A hunter for his tribe in a merciless landscape, Perry views Aria as sheltered and fragile--everything he would expect from a Dweller. But he needs Aria's help too; she alone holds the key to his redemption. Opposites in nearly every way, Aria and Perry must accept each other to survive. Their unlikely alliance forges a bond that will determine the fate of all who live under the never sky.
I have to be honest, this was a particularly difficult book to get into. What hampered my ability to connect initially was more the writing style than the material. There are some rather choppy transitions and I'm not a fan of the author's use of short, unfocused sentences.
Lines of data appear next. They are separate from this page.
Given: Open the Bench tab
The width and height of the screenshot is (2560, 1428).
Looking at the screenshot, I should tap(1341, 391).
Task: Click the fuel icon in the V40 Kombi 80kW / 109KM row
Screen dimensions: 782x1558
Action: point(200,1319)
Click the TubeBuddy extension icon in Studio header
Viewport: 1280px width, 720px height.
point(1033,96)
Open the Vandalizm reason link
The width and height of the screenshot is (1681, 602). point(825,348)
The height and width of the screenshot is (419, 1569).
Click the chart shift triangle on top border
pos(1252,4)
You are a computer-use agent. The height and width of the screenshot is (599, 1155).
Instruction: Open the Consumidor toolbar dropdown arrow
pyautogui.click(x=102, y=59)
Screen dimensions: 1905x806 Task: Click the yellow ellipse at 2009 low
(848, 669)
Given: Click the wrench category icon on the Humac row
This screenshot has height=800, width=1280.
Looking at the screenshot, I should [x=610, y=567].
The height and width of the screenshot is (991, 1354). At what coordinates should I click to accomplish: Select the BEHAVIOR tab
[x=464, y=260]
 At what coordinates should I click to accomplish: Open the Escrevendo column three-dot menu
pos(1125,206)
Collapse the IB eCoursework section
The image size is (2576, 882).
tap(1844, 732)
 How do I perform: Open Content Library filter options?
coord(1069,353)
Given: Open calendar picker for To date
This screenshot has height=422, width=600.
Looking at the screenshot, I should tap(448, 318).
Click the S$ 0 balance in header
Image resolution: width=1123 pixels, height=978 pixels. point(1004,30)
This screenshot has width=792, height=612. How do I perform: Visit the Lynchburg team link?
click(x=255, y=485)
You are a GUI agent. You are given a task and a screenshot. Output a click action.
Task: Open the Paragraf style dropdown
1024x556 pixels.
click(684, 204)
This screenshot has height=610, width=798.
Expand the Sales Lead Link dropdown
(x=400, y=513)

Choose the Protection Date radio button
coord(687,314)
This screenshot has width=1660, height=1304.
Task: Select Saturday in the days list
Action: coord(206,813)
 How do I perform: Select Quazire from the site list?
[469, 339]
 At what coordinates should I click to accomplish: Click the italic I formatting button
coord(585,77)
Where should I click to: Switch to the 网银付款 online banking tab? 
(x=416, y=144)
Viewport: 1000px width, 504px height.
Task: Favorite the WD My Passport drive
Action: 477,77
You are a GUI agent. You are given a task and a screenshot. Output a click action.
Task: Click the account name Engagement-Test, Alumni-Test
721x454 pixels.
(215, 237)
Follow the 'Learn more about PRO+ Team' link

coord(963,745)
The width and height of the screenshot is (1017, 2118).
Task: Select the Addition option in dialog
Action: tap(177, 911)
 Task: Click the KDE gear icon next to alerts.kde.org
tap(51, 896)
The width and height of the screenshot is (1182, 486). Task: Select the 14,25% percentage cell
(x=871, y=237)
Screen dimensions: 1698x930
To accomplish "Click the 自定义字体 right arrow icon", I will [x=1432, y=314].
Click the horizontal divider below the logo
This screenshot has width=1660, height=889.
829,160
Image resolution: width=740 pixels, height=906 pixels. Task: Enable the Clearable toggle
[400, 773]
I found it a bit distracting at first as it didn't allow the story to flow. See for yourself:
"He had a point. Soren loved himself too much to risk his own like. Aria's gaze rested on his muscled back. Soren was the son of Reverie's Director of Security. He had the kind of flesh that only came with privilege."
I found these kinds of passages very jarring and distracting, and the novel is littered with them. Couple that with what I perceived to be at the time, Aria's rather flaccid personality, I put the book down several times. BUT, many of the reviewers I respect and follow on Goodreads seemed to adore this novel so that alone compelled me to pick it up again and give it another chance.
Once the story picked up the sentence structure issue seemed to irk me less and less, eventually causing me to forget altogether that it had ever been an issue at all. And Aria, who I had written off as entitled and self important, became a heroine I could easily relate to. Was the novel perfect? Nope. There were aspects I felt could have been more fleshed out, occasions where the author strayed into descriptions that didn't mesh well with world she had constructed. During the action sequences there were times it was difficult to discern what was happening to whom, something which should have been cleaned up during the editing process.
What worked fantastically about this book are its pacing and character development. Once over the hump of the first few chapters, the story changes gears and remains at full throttle until the final page. But this shift in intensity is not at all at the expense of solid character development. In fact, they allow us to explore the complexities of our protags. Using third person, alternating POV's was a brilliant decision which could have very easily gone wrong. But perfectly transitioned POV's married with the appropriate mix of introspection allowed for beautiful and seamless narration. Not once did the storytelling lose its footing.
Yes, there's also a romance element to this tale and, yes, it is clear from the onset what's going to happen, but it does so in the appropriate time and with thoughtfulness and consideration for the story as a whole. There's no insta love, no angsty I-love-you-I-hate-you thing. It's develops organically and is well earned.
Aria and Perry are characters with whom readers can easily relate. Though their worlds are completely different from one another, and certainly our own, it is quite simple to understand their motivations and relate to their collective and individual struggles. Individually they have enough chops to carry the book on their own, together they make for an intriguing and rich story.
Adding to the strength of the storytelling are the supporting cast of characters. I find myself wanting to know where their stories will go in the next novel. Roar and Cinder, Marron and Talon, even Reef are all intriguing. It's awesome that the author has chose to add a novella to the collection which will focus on Roar and his backstory with Liv, who has yet to be introduced to the story. Sign me up!
If book two and three follow in the footsteps of its predecessor, this series could easily be one of the best I've read.